As a young water polo player, I came to the University 11 years ago to do a Bachelor of Science degree and later on a Master of Commerce. The sort of assistance I received in terms of tutoring and financial help while going through university were absolutely invaluable.
What’s been of more significance, however, is the way the organisation was always geared to helping you with your career post-sport.
I started my own business, Enrizen Insurance, three years ago, and a lot of the staff and alumni from Sydney University said they would be more than willing to help. Enrizen now has a fairly substantial client base, thanks in large part to the contacts through water polo and their ongoing support. The business is starting to tap into our existing clients’ networks and is continuing to grow from the inside, but it all started with the support received from many people connected with water polo and Sydney University Sport.

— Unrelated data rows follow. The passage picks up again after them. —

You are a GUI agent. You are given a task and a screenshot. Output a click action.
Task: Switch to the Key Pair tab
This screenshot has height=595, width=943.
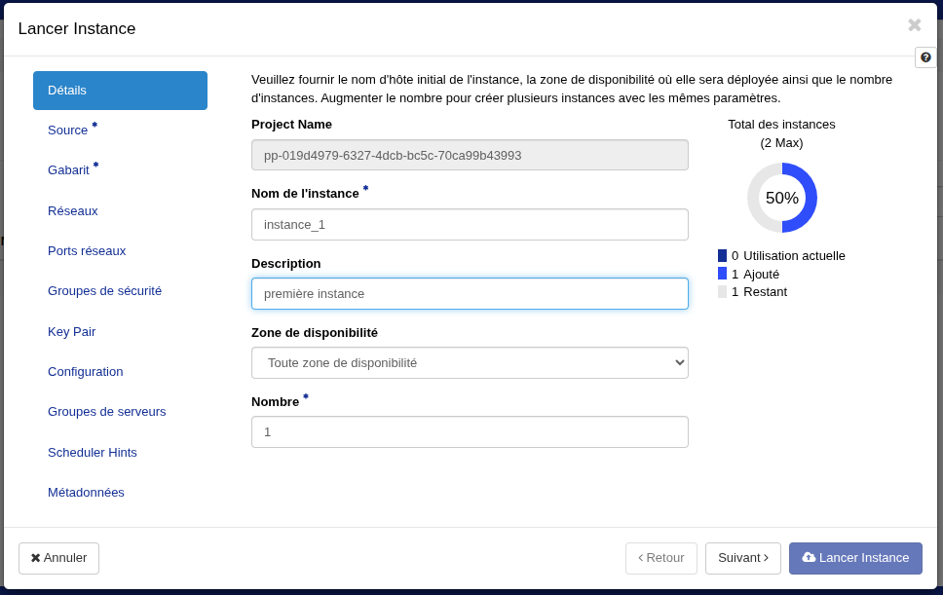point(71,331)
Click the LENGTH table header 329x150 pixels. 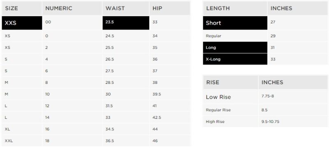(218, 8)
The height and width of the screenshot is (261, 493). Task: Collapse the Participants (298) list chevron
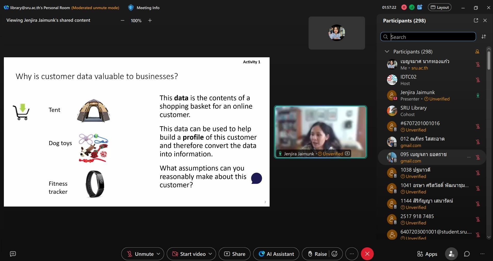coord(387,52)
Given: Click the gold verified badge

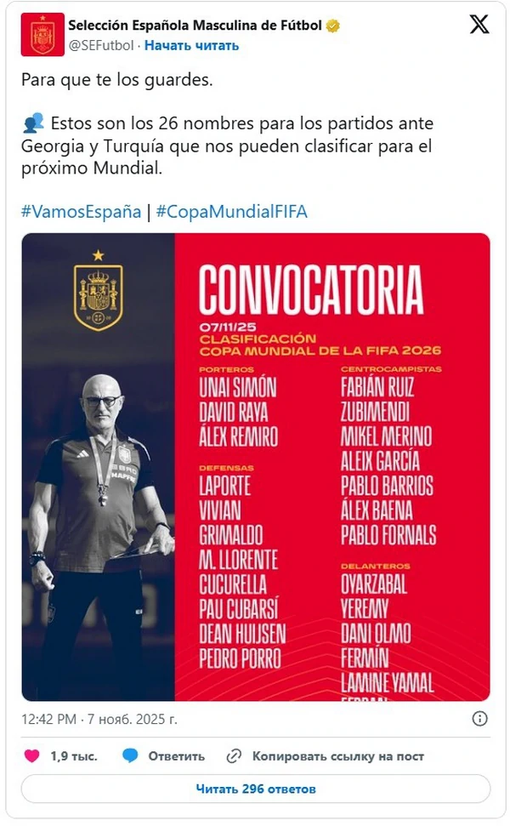Looking at the screenshot, I should tap(333, 26).
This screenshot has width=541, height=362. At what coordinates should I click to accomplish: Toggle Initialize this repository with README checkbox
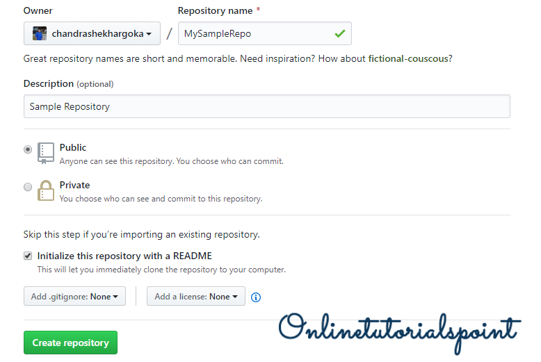[x=28, y=256]
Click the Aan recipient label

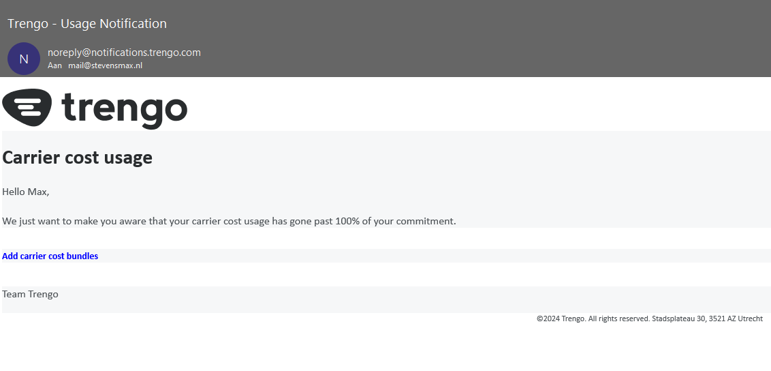click(x=54, y=65)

There a many complementary areas between how you act on the sporting field and the way you do you run your business. With Enrizen, we’ve tried to create a culture of work hard to achieve your goals, but play hard and be rewarded for your efforts’. This was precisely the same philosophy we adhered to in the water polo team.

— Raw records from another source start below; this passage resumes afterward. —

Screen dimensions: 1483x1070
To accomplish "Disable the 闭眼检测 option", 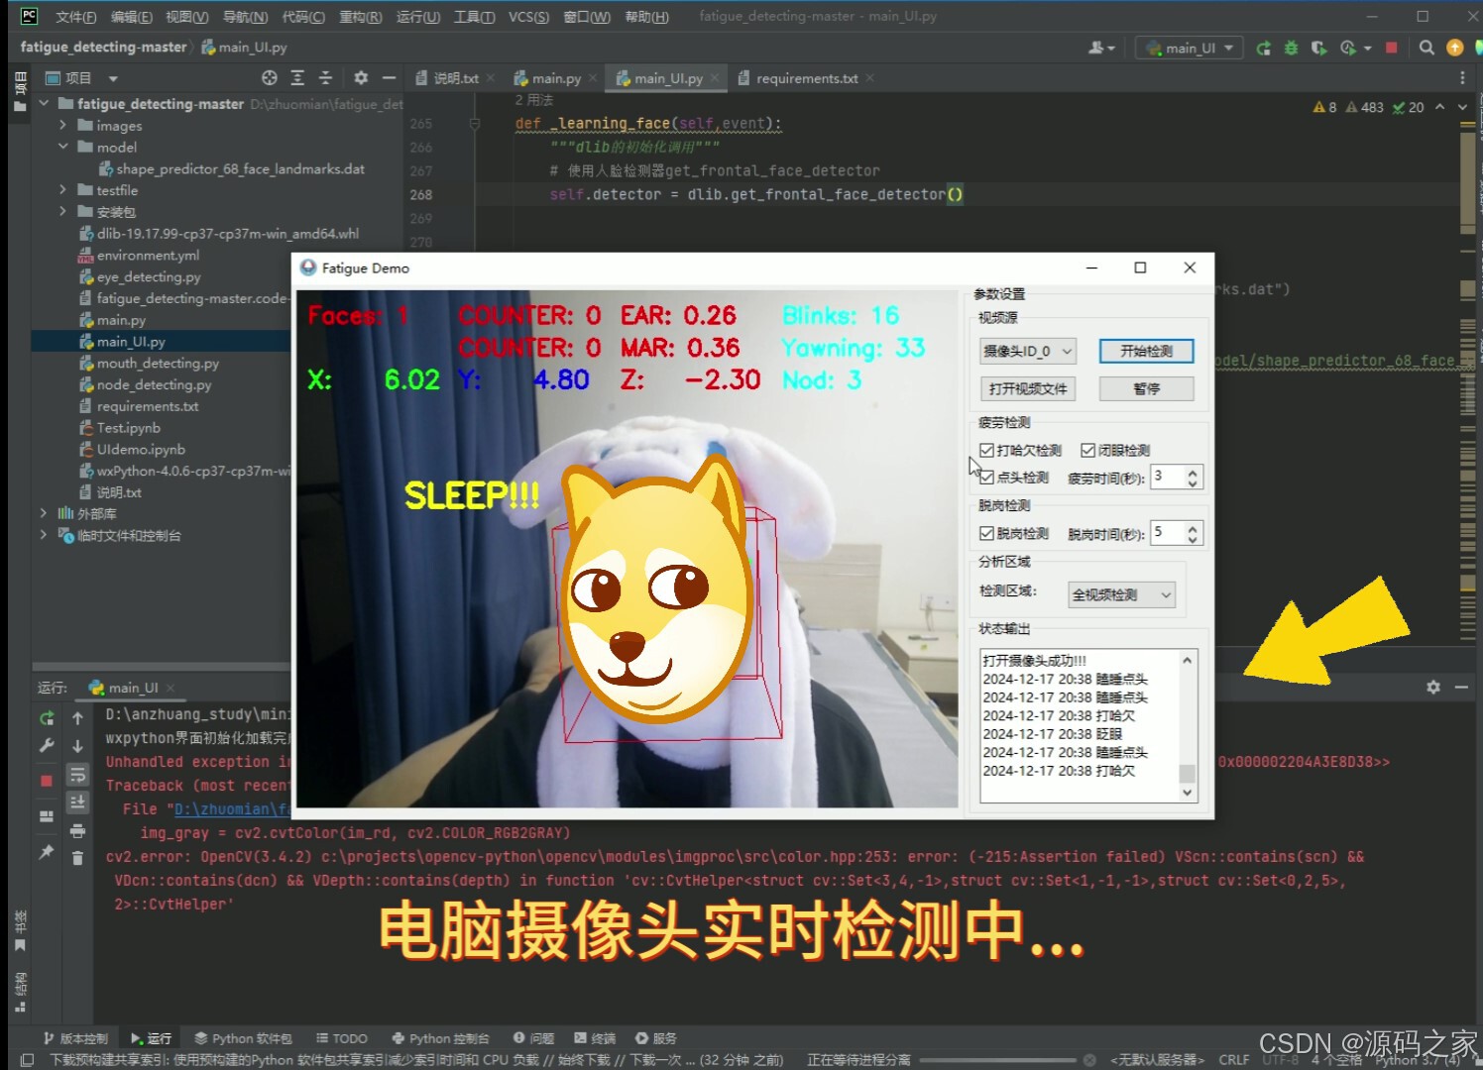I will coord(1085,450).
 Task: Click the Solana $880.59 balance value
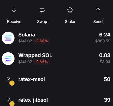click(x=103, y=41)
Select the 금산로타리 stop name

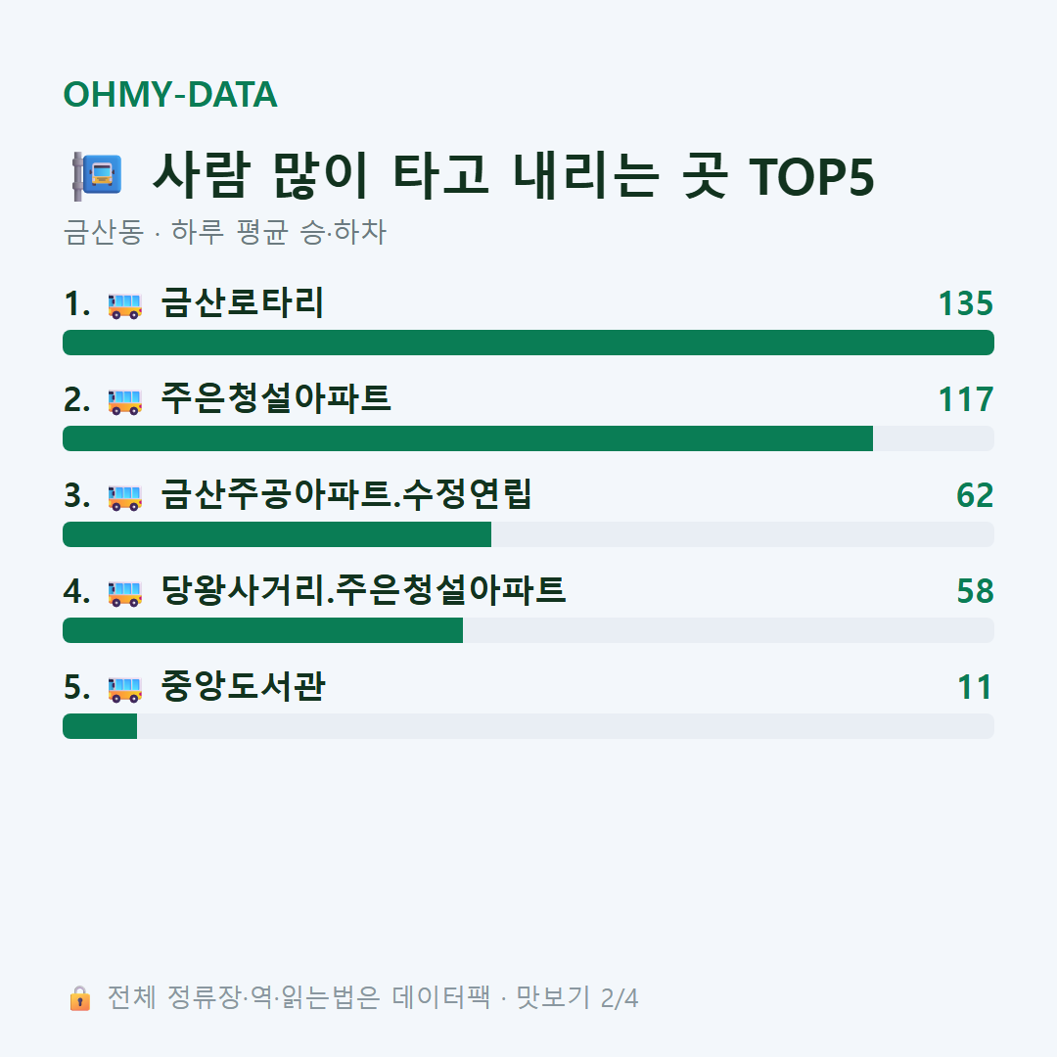click(x=243, y=302)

Sport teaches you so many qualities and you don’t quite realise that it’s happening at the time.
I think a lot of the businessmen and women in the room would say that being able to work effectively and cohesively in a team is probably the most important characteristic in the workplace.’ Things such as appreciation and respect for one another, the mentality of we’re all in this together so let’s give it a good crack’. Being able to function within a group environment, pulling your weight, and so many other areas, are all things you learn through sport that are so valuable in your post-sport lives.

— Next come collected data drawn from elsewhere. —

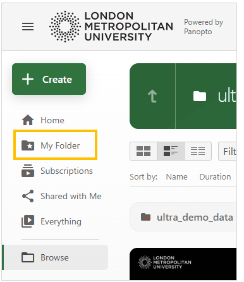This screenshot has height=282, width=244.
Task: Switch to compact list view layout
Action: click(198, 151)
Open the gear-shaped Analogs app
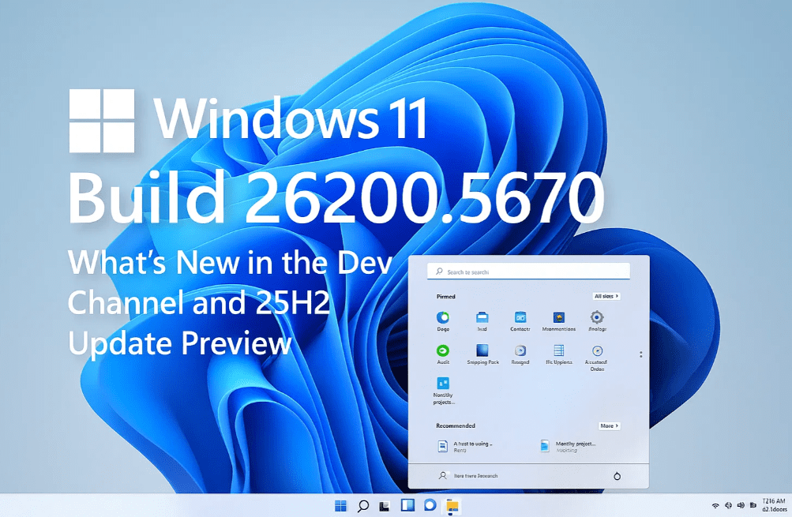The width and height of the screenshot is (792, 517). [596, 320]
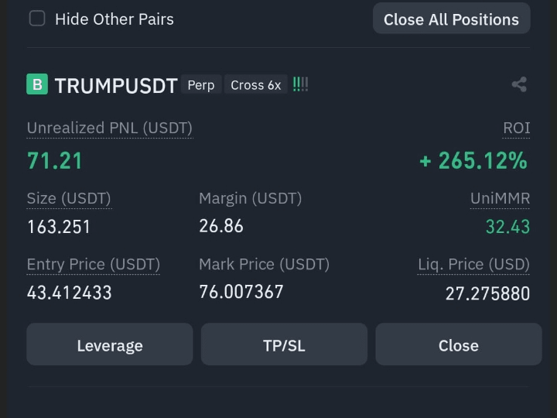Image resolution: width=557 pixels, height=418 pixels.
Task: Click the Size (USDT) label
Action: [69, 198]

This brings me to my final point.
The athletes in this room really do have an amazing opportunity. You are part of a tradition that extends back over 100 years, you have the opportunity, literally, to make a contribution on the world stage through your sporting abilities.
Once the competition is over on the field, there’s a fantastic network of people here who are more than willing to help you, whether it be finding a job or starting a business or simply seeking some sort of advice. Trust me, they’re here to help.
Congratulations to the University of Sydney and Sydney University Sport on the way you support and assist athletes – for one, you have without a shadow of a doubt changed my life for the better. Thanks to the people who have come along tonight and continue to encourage the athletes. And, finally, to the athletes themselves – congratulation on your outstanding achievements.
To the Blues!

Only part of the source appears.